Collected data entries:

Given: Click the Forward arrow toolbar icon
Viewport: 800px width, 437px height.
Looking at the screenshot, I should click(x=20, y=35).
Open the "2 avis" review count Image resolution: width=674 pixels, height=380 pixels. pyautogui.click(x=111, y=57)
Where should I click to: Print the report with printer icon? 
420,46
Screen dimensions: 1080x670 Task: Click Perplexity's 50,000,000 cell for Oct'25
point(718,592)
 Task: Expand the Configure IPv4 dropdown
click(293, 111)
...
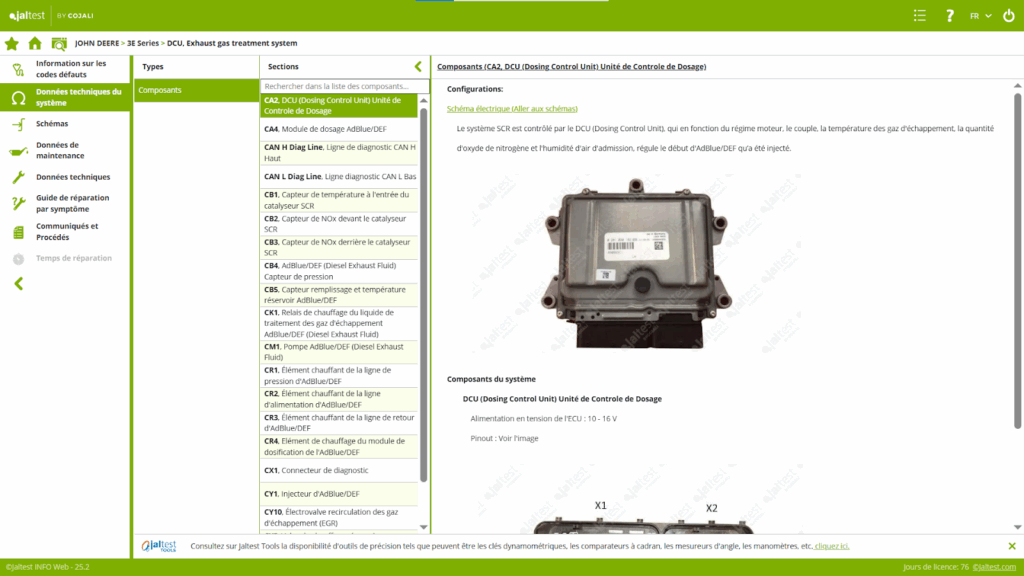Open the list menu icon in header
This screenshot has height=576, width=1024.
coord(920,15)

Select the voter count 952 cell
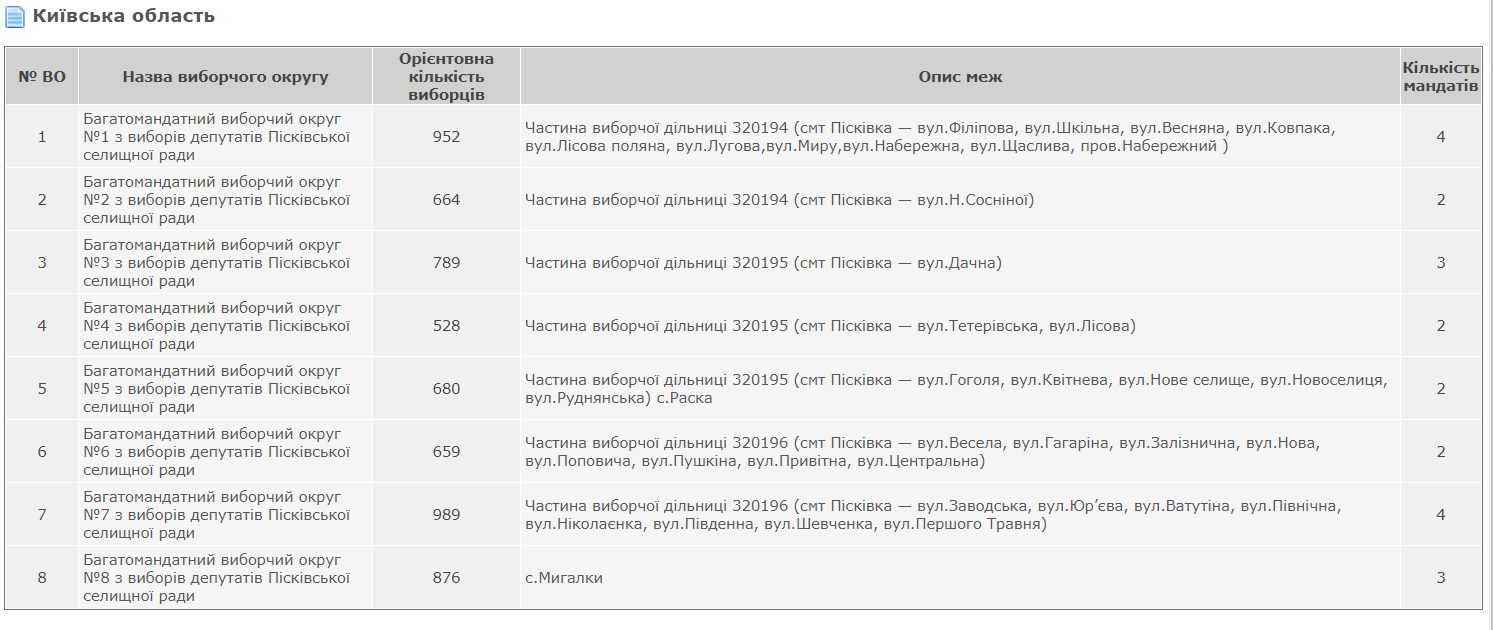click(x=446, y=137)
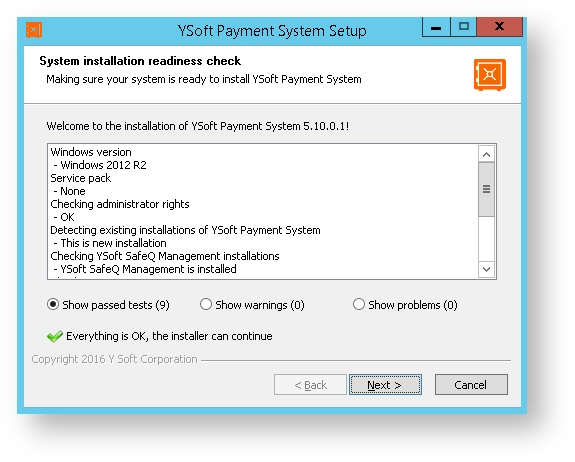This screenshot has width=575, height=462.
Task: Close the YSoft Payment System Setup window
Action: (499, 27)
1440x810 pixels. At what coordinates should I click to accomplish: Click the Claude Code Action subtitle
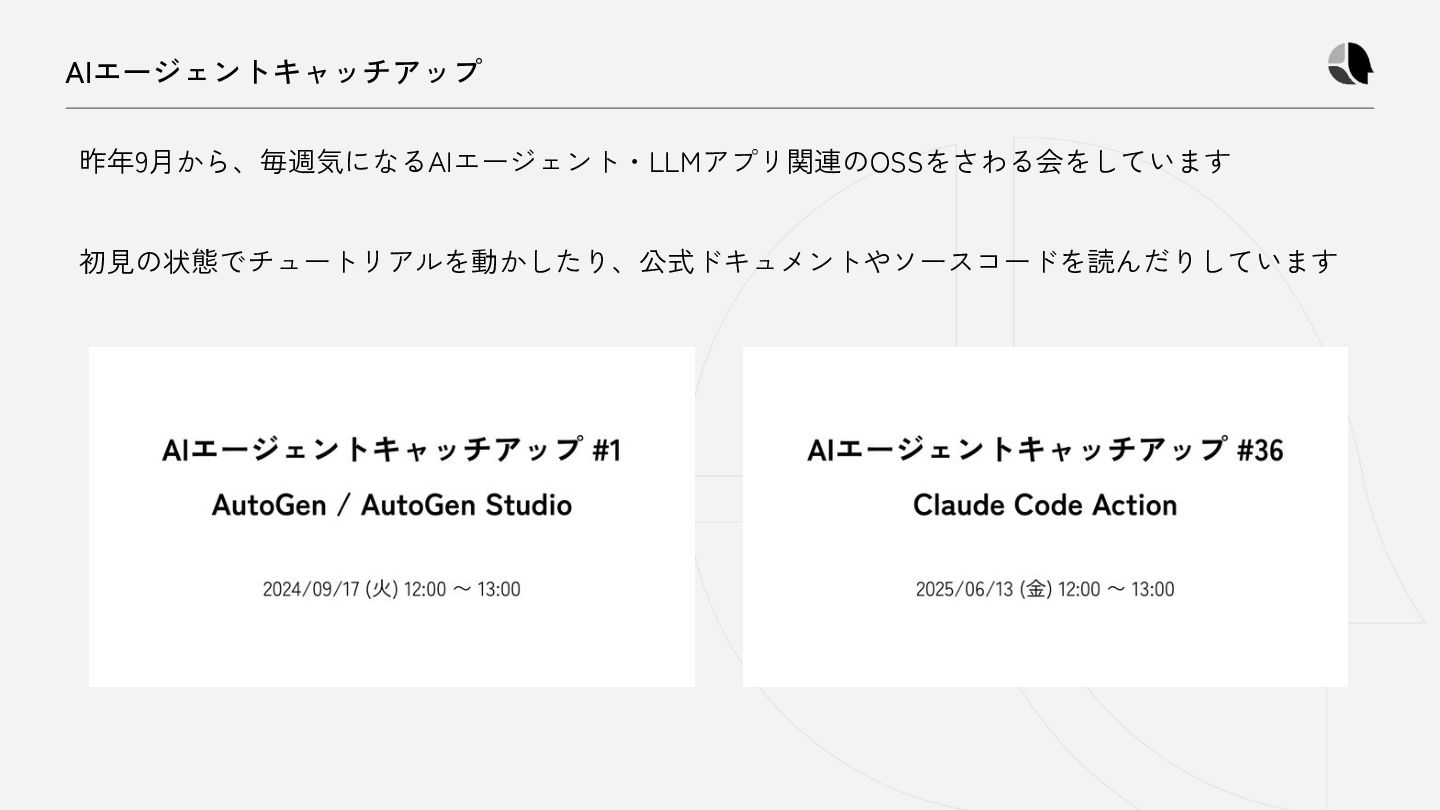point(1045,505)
* * *
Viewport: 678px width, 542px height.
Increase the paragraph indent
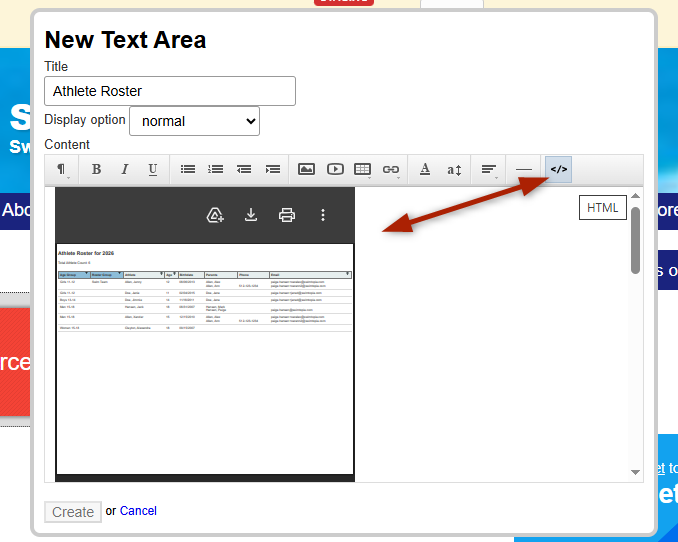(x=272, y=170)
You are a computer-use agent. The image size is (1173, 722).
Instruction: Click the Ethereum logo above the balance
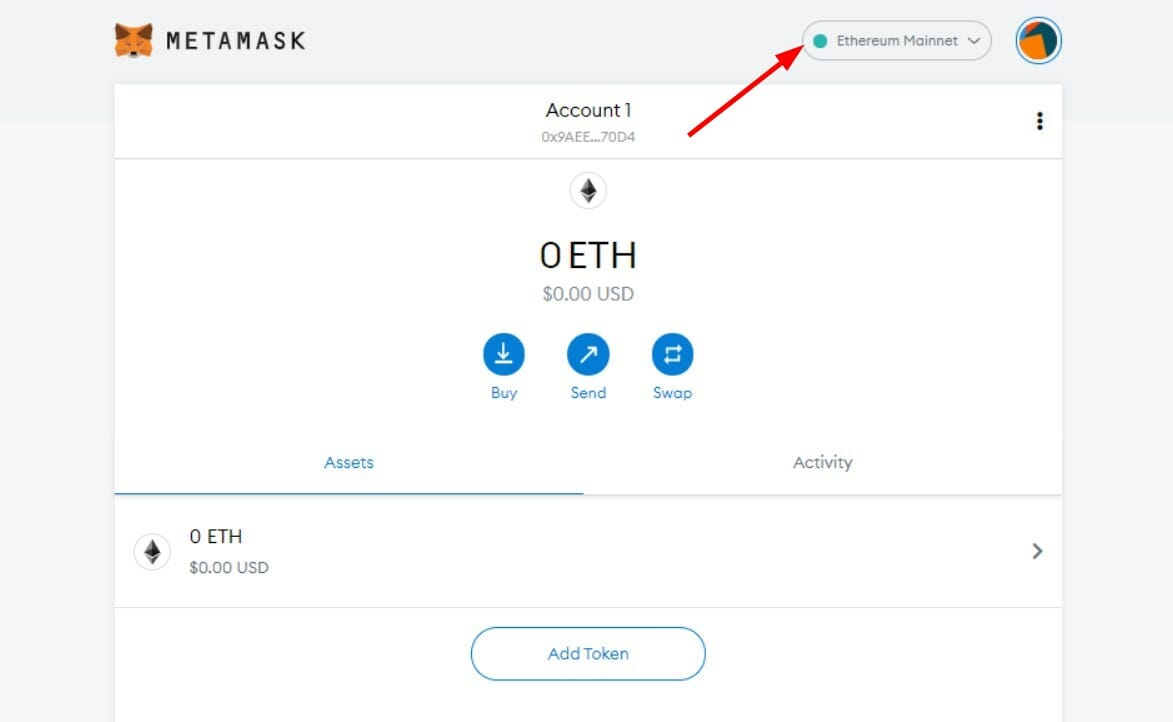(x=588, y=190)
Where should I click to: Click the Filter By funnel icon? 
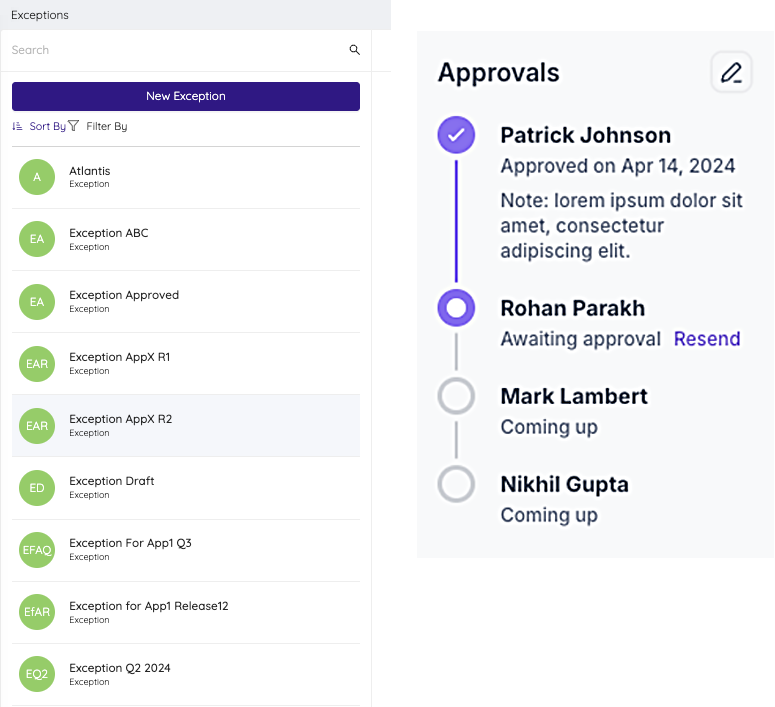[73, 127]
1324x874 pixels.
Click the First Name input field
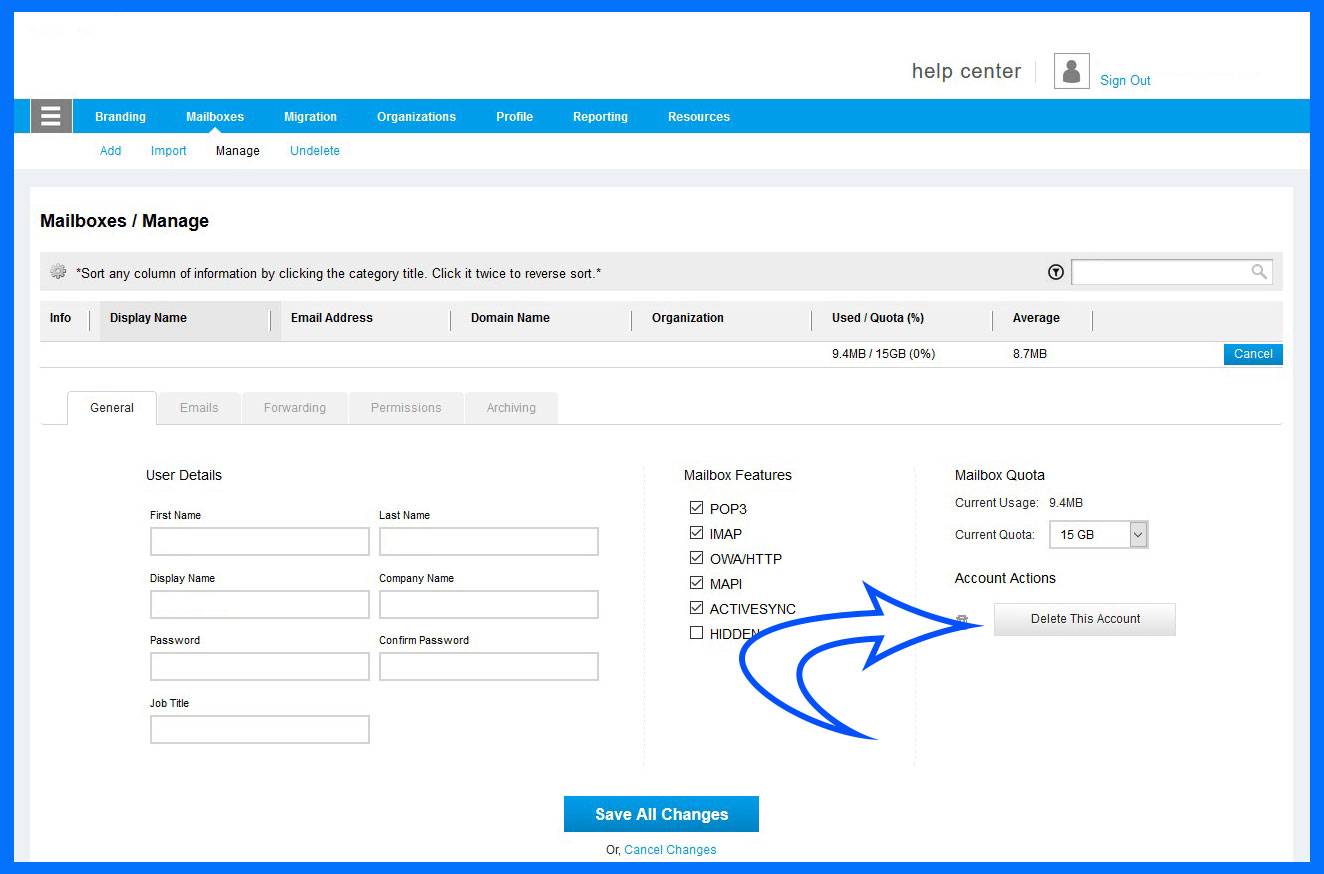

PROBLEM TO SOLVE: Reproduce exactly the lines of the data above that run from the line with "Where should I click to: Click" down to the line with "Click the First Name input field", both ends included. Pictures do not belong in the copy.

OUTPUT OF THE EXERCISE:
Where should I click to: Click the Filter By funnel icon? 
[73, 127]
1324x874 pixels.
Click the First Name input field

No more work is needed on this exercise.